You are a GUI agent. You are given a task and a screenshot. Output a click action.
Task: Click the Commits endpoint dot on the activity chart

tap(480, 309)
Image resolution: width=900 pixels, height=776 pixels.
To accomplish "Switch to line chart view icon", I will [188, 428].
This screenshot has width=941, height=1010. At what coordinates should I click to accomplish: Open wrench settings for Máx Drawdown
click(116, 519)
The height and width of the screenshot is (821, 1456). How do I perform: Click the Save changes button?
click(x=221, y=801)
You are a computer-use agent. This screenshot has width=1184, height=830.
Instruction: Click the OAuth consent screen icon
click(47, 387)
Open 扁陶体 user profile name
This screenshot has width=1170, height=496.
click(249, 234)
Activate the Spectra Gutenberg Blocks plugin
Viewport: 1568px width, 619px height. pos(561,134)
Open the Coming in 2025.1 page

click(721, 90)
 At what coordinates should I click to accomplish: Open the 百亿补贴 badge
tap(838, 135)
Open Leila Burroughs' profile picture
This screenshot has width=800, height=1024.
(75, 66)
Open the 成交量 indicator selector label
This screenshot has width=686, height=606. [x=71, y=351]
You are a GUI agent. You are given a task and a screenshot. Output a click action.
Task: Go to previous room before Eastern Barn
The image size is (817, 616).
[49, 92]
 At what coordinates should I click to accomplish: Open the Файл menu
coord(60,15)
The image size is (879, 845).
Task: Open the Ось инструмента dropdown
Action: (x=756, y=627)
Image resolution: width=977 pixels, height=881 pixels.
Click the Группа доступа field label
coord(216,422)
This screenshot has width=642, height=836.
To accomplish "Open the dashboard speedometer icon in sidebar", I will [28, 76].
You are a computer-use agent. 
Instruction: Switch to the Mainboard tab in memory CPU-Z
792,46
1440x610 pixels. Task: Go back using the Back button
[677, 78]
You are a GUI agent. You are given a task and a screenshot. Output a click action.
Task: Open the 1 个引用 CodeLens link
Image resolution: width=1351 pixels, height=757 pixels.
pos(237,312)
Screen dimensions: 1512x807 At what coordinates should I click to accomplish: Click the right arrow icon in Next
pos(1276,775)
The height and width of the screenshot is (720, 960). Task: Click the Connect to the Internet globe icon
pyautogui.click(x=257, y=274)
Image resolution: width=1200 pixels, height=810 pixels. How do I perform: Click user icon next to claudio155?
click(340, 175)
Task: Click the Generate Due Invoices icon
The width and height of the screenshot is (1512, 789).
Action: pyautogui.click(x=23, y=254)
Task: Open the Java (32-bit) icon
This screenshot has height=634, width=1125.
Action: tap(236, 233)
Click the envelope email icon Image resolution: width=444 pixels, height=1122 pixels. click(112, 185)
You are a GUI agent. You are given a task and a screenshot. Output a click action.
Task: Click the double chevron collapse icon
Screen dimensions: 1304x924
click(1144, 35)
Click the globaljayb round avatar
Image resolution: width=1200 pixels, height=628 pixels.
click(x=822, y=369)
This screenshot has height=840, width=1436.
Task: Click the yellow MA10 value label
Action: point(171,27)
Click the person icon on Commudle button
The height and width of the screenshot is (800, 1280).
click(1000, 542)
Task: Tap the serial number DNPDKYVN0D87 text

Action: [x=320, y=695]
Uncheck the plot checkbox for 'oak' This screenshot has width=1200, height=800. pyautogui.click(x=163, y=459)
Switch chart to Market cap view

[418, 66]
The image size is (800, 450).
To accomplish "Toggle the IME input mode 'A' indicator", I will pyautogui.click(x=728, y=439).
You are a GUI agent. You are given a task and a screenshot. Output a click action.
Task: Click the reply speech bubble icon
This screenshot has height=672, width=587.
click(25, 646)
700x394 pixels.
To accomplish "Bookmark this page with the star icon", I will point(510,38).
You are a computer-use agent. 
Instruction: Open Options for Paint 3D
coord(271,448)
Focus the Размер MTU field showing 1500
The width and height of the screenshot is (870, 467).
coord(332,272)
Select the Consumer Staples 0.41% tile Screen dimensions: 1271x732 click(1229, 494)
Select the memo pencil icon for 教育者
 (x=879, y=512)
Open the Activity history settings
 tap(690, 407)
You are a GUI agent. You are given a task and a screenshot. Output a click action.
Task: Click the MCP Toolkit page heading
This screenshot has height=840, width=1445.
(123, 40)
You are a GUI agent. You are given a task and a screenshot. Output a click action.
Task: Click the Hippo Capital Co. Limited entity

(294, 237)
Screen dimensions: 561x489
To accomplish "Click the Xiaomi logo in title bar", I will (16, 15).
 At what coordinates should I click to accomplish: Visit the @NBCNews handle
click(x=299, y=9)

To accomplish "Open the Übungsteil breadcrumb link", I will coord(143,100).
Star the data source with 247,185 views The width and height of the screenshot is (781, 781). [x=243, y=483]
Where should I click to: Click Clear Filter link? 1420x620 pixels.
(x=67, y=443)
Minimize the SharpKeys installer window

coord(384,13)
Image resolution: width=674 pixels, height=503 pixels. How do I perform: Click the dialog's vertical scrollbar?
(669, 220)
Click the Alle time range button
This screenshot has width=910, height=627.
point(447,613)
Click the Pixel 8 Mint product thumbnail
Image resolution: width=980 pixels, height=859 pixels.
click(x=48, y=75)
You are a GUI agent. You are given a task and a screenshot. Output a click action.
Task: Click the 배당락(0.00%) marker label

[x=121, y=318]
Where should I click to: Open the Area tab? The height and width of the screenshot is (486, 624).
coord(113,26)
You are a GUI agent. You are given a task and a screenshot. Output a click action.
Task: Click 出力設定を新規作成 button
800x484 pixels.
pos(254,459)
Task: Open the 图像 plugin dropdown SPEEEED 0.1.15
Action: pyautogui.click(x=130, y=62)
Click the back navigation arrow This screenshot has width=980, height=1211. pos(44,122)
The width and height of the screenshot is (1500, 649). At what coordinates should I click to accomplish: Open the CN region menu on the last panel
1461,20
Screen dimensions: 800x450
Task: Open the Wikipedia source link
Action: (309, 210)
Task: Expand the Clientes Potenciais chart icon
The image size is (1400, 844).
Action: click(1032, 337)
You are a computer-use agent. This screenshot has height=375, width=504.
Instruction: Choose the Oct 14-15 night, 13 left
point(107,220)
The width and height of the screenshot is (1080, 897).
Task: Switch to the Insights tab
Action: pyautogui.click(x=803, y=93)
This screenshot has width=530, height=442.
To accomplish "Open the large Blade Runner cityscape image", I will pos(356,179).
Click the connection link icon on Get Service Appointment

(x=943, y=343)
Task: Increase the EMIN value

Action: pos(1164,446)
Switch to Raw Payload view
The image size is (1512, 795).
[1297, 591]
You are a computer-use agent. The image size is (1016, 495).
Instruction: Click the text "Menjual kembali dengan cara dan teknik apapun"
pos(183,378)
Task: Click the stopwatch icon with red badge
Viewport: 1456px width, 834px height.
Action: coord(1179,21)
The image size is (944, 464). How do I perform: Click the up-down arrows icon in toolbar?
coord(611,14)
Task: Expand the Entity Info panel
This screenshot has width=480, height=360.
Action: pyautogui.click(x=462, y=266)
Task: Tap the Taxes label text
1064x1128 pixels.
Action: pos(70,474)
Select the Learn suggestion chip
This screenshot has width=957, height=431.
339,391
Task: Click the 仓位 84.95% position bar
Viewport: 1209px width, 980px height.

━━━━━━━━

Directions: For each line in the data, set it down again exactly.

Output below:
You are a GUI agent. You are given a task and a screenshot. Output a click action.
Task: Click the Commits endpoint dot on the activity chart

tap(480, 309)
Image resolution: width=900 pixels, height=776 pixels.
To accomplish "Switch to line chart view icon", I will [188, 428].
This screenshot has width=941, height=1010. At what coordinates should I click to accomplish: Open wrench settings for Máx Drawdown
click(116, 519)
The height and width of the screenshot is (821, 1456). How do I perform: Click the Save changes button?
click(x=221, y=801)
You are a computer-use agent. This screenshot has width=1184, height=830.
Instruction: Click the OAuth consent screen icon
click(47, 387)
Open 扁陶体 user profile name
This screenshot has width=1170, height=496.
click(249, 234)
Activate the Spectra Gutenberg Blocks plugin
Viewport: 1568px width, 619px height. pos(561,134)
Open the Coming in 2025.1 page

click(721, 90)
 At what coordinates should I click to accomplish: Open the 百亿补贴 badge
tap(838, 135)
Open Leila Burroughs' profile picture
This screenshot has width=800, height=1024.
(75, 66)
Open the 成交量 indicator selector label
This screenshot has width=686, height=606. [x=71, y=351]
You are a GUI agent. You are given a task and a screenshot. Output a click action.
Task: Go to previous room before Eastern Barn
The image size is (817, 616).
[49, 92]
 At what coordinates should I click to accomplish: Open the Файл menu
coord(60,15)
The image size is (879, 845).
Task: Open the Ось инструмента dropdown
Action: (x=756, y=627)
Image resolution: width=977 pixels, height=881 pixels.
Click the Группа доступа field label
coord(216,422)
This screenshot has width=642, height=836.
To accomplish "Open the dashboard speedometer icon in sidebar", I will [28, 76].
You are a computer-use agent. 
Instruction: Switch to the Mainboard tab in memory CPU-Z
792,46
1440x610 pixels. Task: Go back using the Back button
[677, 78]
You are a GUI agent. You are given a task and a screenshot. Output a click action.
Task: Open the 1 个引用 CodeLens link
Image resolution: width=1351 pixels, height=757 pixels.
pos(237,312)
Screen dimensions: 1512x807 At what coordinates should I click to accomplish: Click the right arrow icon in Next
pos(1276,775)
The height and width of the screenshot is (720, 960). Task: Click the Connect to the Internet globe icon
pyautogui.click(x=257, y=274)
Image resolution: width=1200 pixels, height=810 pixels. How do I perform: Click user icon next to claudio155?
click(340, 175)
Task: Click the Generate Due Invoices icon
The width and height of the screenshot is (1512, 789).
Action: pyautogui.click(x=23, y=254)
Task: Open the Java (32-bit) icon
This screenshot has height=634, width=1125.
Action: tap(236, 233)
Click the envelope email icon Image resolution: width=444 pixels, height=1122 pixels. click(112, 185)
You are a GUI agent. You are given a task and a screenshot. Output a click action.
Task: Click the double chevron collapse icon
Screen dimensions: 1304x924
click(1144, 35)
Click the globaljayb round avatar
Image resolution: width=1200 pixels, height=628 pixels.
click(x=822, y=369)
This screenshot has height=840, width=1436.
Task: Click the yellow MA10 value label
Action: point(171,27)
Click the person icon on Commudle button
The height and width of the screenshot is (800, 1280).
click(1000, 542)
Task: Tap the serial number DNPDKYVN0D87 text

Action: [x=320, y=695]
Uncheck the plot checkbox for 'oak' This screenshot has width=1200, height=800. pyautogui.click(x=163, y=459)
Switch chart to Market cap view

[418, 66]
The image size is (800, 450).
To accomplish "Toggle the IME input mode 'A' indicator", I will pyautogui.click(x=728, y=439).
You are a GUI agent. You are given a task and a screenshot. Output a click action.
Task: Click the reply speech bubble icon
This screenshot has height=672, width=587.
click(25, 646)
700x394 pixels.
To accomplish "Bookmark this page with the star icon", I will point(510,38).
You are a computer-use agent. 
Instruction: Open Options for Paint 3D
coord(271,448)
Focus the Размер MTU field showing 1500
The width and height of the screenshot is (870, 467).
coord(332,272)
Select the Consumer Staples 0.41% tile Screen dimensions: 1271x732 click(1229, 494)
Select the memo pencil icon for 教育者
 (x=879, y=512)
Open the Activity history settings
 tap(690, 407)
You are a GUI agent. You are given a task and a screenshot. Output a click action.
Task: Click the MCP Toolkit page heading
This screenshot has height=840, width=1445.
(123, 40)
You are a GUI agent. You are given a task and a screenshot. Output a click action.
Task: Click the Hippo Capital Co. Limited entity

(294, 237)
Screen dimensions: 561x489
To accomplish "Click the Xiaomi logo in title bar", I will (16, 15).
 At what coordinates should I click to accomplish: Visit the @NBCNews handle
click(x=299, y=9)

To accomplish "Open the Übungsteil breadcrumb link", I will coord(143,100).
Star the data source with 247,185 views The width and height of the screenshot is (781, 781). [x=243, y=483]
Where should I click to: Click Clear Filter link? 1420x620 pixels.
(x=67, y=443)
Minimize the SharpKeys installer window

coord(384,13)
Image resolution: width=674 pixels, height=503 pixels. How do I perform: Click the dialog's vertical scrollbar?
(669, 220)
Click the Alle time range button
This screenshot has width=910, height=627.
point(447,613)
Click the Pixel 8 Mint product thumbnail
Image resolution: width=980 pixels, height=859 pixels.
click(x=48, y=75)
You are a GUI agent. You are given a task and a screenshot. Output a click action.
Task: Click the 배당락(0.00%) marker label

[x=121, y=318]
Where should I click to: Open the Area tab? The height and width of the screenshot is (486, 624).
coord(113,26)
You are a GUI agent. You are given a task and a screenshot. Output a click action.
Task: Click 出力設定を新規作成 button
800x484 pixels.
pos(254,459)
Task: Open the 图像 plugin dropdown SPEEEED 0.1.15
Action: pyautogui.click(x=130, y=62)
Click the back navigation arrow This screenshot has width=980, height=1211. pos(44,122)
The width and height of the screenshot is (1500, 649). At what coordinates should I click to accomplish: Open the CN region menu on the last panel
1461,20
Screen dimensions: 800x450
Task: Open the Wikipedia source link
Action: (309, 210)
Task: Expand the Clientes Potenciais chart icon
The image size is (1400, 844).
Action: click(1032, 337)
You are a computer-use agent. This screenshot has height=375, width=504.
Instruction: Choose the Oct 14-15 night, 13 left
point(107,220)
The width and height of the screenshot is (1080, 897).
Task: Switch to the Insights tab
Action: pyautogui.click(x=803, y=93)
This screenshot has width=530, height=442.
To accomplish "Open the large Blade Runner cityscape image", I will pos(356,179).
Click the connection link icon on Get Service Appointment

(x=943, y=343)
Task: Increase the EMIN value

Action: pos(1164,446)
Switch to Raw Payload view
The image size is (1512, 795).
[1297, 591]
You are a computer-use agent. The image size is (1016, 495).
Instruction: Click the text "Menjual kembali dengan cara dan teknik apapun"
pos(183,378)
Task: Click the stopwatch icon with red badge
Viewport: 1456px width, 834px height.
Action: coord(1179,21)
The image size is (944, 464). How do I perform: Click the up-down arrows icon in toolbar?
coord(611,14)
Task: Expand the Entity Info panel
This screenshot has width=480, height=360.
Action: pyautogui.click(x=462, y=266)
Task: Tap the Taxes label text
1064x1128 pixels.
Action: pos(70,474)
Select the Learn suggestion chip
This screenshot has width=957, height=431.
339,391
Task: Click the 仓位 84.95% position bar
Viewport: 1209px width, 980px height.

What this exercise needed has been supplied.